BMJ 1998;316 ( 7 March )

Editor's choice

Ways of learning

Smoking provides so many stories---from the science of addiction, through the epidemiology of causation, to the David and Goliath battles between anti-tobacco activists and the tobacco industry. This week's news round up, on smoking in public places, offers smoking as a backcloth to cultural differences (p 727). Americans and Australians resort pretty quickly to the law; in Britain few specific laws exist, but social pressure has acted to limit smoking in workplaces and public places; in France, in contrast, there are laws to limit smoking in bars and restaurants---but social pressure to ignore them.

Another difference between societies is their attitudes to information. On p 762, for example, in describing the way that donepezil was marketed, David Melzer points out that nine months after the launch in Britain of this drug for Alzheimer's disease, the main clinical trials had still not been published. Though the American prescribing leaflet contains a summary of the findings of the main trials, the British product information does not, and no information is available from the UK's Medicines Control Agency, which "currently works in secret (although limited information would have been released if European licensing procedures had been followed)." He wants to see full trial results (in patients representative of those for whom the drug will be licensed) published before a drug is launched and an emphasis on clinical benefits and risks. He is particularly critical of advertisements that refer to data that are not publicly available.

We conclude our series on continuing medical education with an article by Linda Headrick and colleagues on interprofessional learning and working (p 771) and Peter Toghill's account of what the British royal colleges are doing (p 721). Headrick and her colleagues quote Schön, who wrote that too much education occupied the "high ground," where manageable problems lend themselves to solutions through research based theory and techniques, whereas most problems lie in the "swampy lowland" and defy technical solution. Their message is that getting the occupants of the swamp to work together on clearing it is an important part of learning and development.

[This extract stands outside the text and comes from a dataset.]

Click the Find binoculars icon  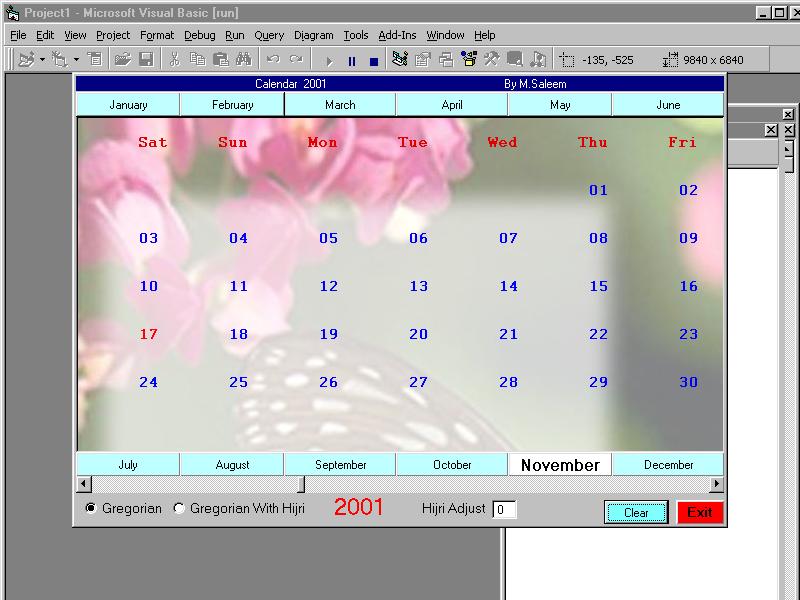pyautogui.click(x=244, y=60)
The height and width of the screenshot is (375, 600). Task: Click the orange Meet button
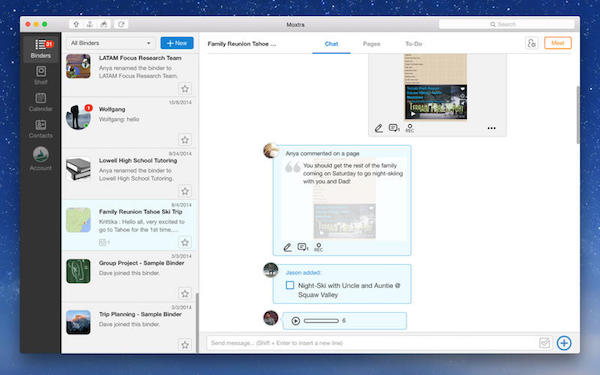558,43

Most weeks, in among the randomised controlled trials, the systematic reviews, the ABCs, and the other educational articles, we publish some small insights into how doctors really learn. Our "fillers" are the short pieces on memorable patients and other topics that fill spaces at the ends of pages, and in one this week (p 774) Olive McKendrick tells how she learnt from a 12 year old boy the importance of enabling ill people to keep some control over their lives---and of how intimidating sitting in a low chair before someone in a higher one can be. We plan to list these fillers on our contents page, and we are also looking for a new name for them. Any suggestions?